His idea was simple, but also brilliant. Bob in a number of articles in the early 1990s suggested that the government should issue inflation-linked bonds and that the central bank then should ‘peg’ inflation expectations at the central bank’s inflation target. So when inflation expectations for some reason would increase the central bank would simply go out and buy TIPS (as US inflation-linked bonds later became know as). That would reduce the money base and cause inflation (and inflation expectations) to drop.

Milton Friedman in his book Monetary Mischief (1992) endorsed Bob’s idea and said it would probably work better than money supply targeting.

I always felt the this idea was brilliant and I never understood why it did not get a lot more attention among economists and central bankers. Nonetheless it had tremendous influence on my own thinking about monetary policy and I fundamentally think that it is at the core of the ‘second monetarist counterrevolution’ – the development of Market Monetarism in the blogosphere in recent years.

Bob’s development or refinement of Milton Friedman’s monetarism was exactly to introduce rational expectations and to think about how a credible nominal monetary goal will impact the monetary transmission mechanism. This I believe is a tremendous improvement on the Friedmanite monetarist model.

Scott Sumner of course exactly at the same time started to think about how to use markets to implement monetary policy. I personally got familiar with Scott’s work on these issues at the same time as I learned about Bob’s contributions in the early 1990s.

In later posts I will look more specifically on Bob’s ideas about how to use the market to implement monetary policy and how it has impacted actual monetary policy in not only the US, but also other countries.

From the University of Chicago to the Richmond Fed 

Bob got the best monetary education money can buy – or rather could buy – at the University of Chicago in the early 1970s. He got his PhD in 1975 and his dissertation was on the sexy topic Short-Run Reserve Position Adjustment of New York City Banks. Obviously Milton Friedman was chairman of Bob’s dissertation committee.

There is no doubt that Milton Friedman by far has been the biggest influence on Bob’s thinking and he has never kept his admiration for Milton Friedman a secret. Bob has written a numerous articles on Friedman and it is very clear that Bob to this day remains a Friedmanite monetarist.

The same year (1975) Bob finished his PhD he joined the Richmond Fed and he has worked there ever since. As such he is by far one of the most experienced economists within the Fed system. In fact I have a theory that Bob is the current Fed official who has participated in most FOMC meetings ever, but that it just a theory…

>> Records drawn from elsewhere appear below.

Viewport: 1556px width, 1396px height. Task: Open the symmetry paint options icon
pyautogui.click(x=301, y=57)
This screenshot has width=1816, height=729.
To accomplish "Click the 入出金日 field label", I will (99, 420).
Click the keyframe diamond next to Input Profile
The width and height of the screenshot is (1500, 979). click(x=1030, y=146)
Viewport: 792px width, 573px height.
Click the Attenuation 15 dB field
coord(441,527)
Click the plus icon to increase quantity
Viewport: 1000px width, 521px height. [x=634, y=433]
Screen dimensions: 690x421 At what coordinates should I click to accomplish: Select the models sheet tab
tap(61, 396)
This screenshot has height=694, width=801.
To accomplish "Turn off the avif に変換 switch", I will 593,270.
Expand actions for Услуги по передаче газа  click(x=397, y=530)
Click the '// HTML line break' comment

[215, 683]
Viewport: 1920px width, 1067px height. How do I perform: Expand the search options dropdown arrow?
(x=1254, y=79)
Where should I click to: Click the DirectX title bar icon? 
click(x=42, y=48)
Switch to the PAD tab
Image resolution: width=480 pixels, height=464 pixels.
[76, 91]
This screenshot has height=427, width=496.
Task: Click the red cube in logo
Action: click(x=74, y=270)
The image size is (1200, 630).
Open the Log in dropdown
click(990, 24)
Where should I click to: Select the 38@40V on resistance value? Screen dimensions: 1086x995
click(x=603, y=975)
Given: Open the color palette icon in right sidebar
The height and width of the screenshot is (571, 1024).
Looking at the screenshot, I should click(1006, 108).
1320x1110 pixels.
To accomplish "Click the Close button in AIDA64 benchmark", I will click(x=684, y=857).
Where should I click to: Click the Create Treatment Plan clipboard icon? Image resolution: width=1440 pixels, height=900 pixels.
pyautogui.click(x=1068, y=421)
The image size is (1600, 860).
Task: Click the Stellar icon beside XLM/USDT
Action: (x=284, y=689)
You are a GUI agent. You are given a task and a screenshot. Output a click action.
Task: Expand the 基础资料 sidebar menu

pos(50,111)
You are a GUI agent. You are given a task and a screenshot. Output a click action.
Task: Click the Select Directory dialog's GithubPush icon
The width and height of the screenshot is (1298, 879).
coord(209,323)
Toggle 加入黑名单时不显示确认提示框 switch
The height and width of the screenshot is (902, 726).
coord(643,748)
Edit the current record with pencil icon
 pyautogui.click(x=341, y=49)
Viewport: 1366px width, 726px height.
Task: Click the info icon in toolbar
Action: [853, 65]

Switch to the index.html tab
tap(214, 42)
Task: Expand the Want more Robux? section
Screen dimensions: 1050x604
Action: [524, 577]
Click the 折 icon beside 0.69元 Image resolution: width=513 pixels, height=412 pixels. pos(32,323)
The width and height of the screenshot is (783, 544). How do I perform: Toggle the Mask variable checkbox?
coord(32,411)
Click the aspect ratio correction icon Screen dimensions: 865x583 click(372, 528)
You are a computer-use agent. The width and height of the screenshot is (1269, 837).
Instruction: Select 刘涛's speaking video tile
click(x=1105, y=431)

Already from the very beginning at the Richmond Fed Bob started to influence the thinking at the bank. Hence, Bob was instrumental in convincing the Richmond Fed under the leadership of the then president Robert Black to challenge Fed Chairman Arthur Burns by arguing that the Fed was responsible for inflation and that it would only be possible to inflation under control by curbing the Fed’s money creation. At that time, only the San Francisco Fed had joined St. Louis in this view.

During the 1980s and 1990s the Richmond Fed became a bastion for monetarist thinking. In fact I believe that the Richmond Fed in those years took over role the St. Louis Fed earlier had had as the monetarist Fed district. Bob obviously played a key role in this.

While at the Richmond Fed Bob has written hundreds of articles and papers on monetary theory, thinking and history. And he has written two books on US monetary history:

The Monetary Policy of the Federal Reserve: A History (2008)
The Great Recession: Market Failure or Policy Failure? (2012)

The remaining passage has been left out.